For just three flight paths between Honolulu and the west coast of the USA, changes in wind patterns over the North Pacific could cost an extra US$1.4 million in fuel and result in an additional 4.6 million kg of CO2 emissions per year, reports a paper published online in Nature Climate Change. The authors suggest that if these figures are extrapolated to the global commercial airline industry, annual CO2 emissions could rise by 0.03% of all global CO2 emissions caused by human activities.
Kristopher Karnauskas and colleagues analysed the difference in flight time for roughly 250,000 flights between Honolulu and Los Angeles, San Francisco and Seattle?Tacoma, and compared them with observed daily winds at cruising altitude, to identify the influence of the wind patterns.
They then calculated the response of these winds to greenhouse-gas-induced climate forcing using 34 global climate models.

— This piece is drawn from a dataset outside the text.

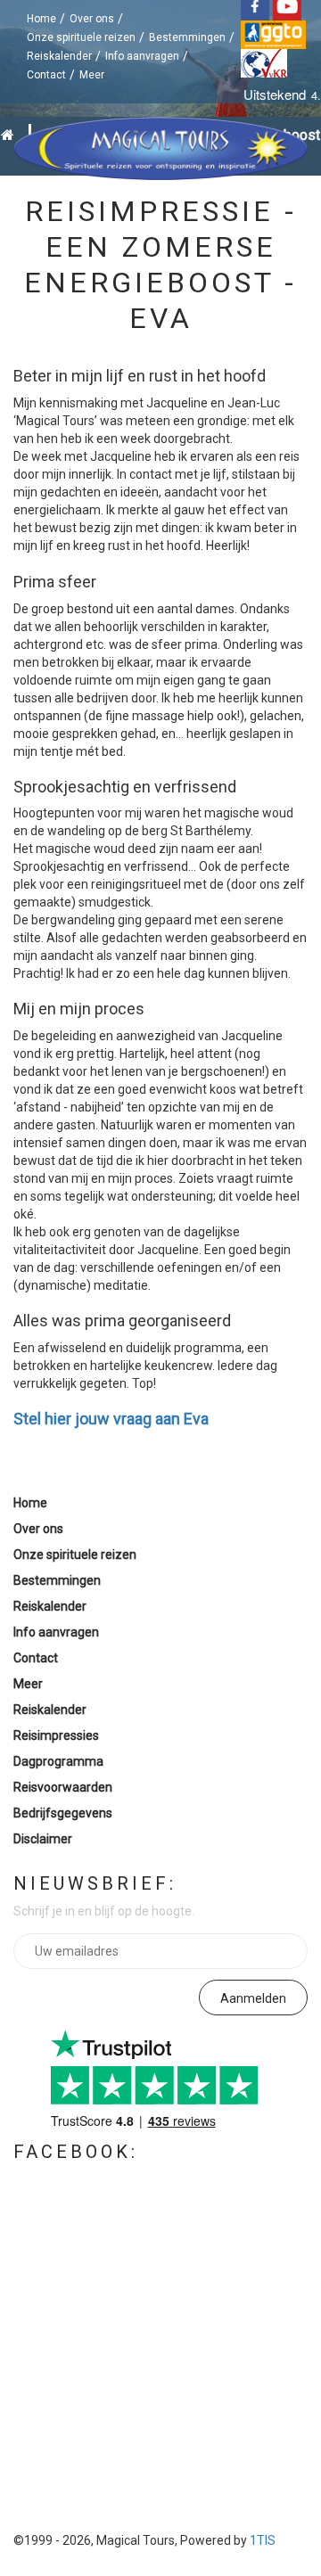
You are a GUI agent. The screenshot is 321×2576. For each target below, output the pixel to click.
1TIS (263, 2540)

Half of the models predict the extension of the jet exit region into the corridor between Hawaii and the continental US. The researchers calculated that such a change would result in approximately 5.5 additional flying hours per daily round-trip, per carrier, per comparable route; or, extrapolated for four airlines and the probable number of trips, an annual cost of US$1.4 million on fuel and 4.6 million kg of CO2.
The authors also conclude that these changes in circulation have the potential to increase the rate of consumption of fossil fuels by the airline industry (initially by up to a few per cent), feeding back into global climate forcing and resulting in subsequent changes in circulation, and suggest further investigation of the dynamics involved.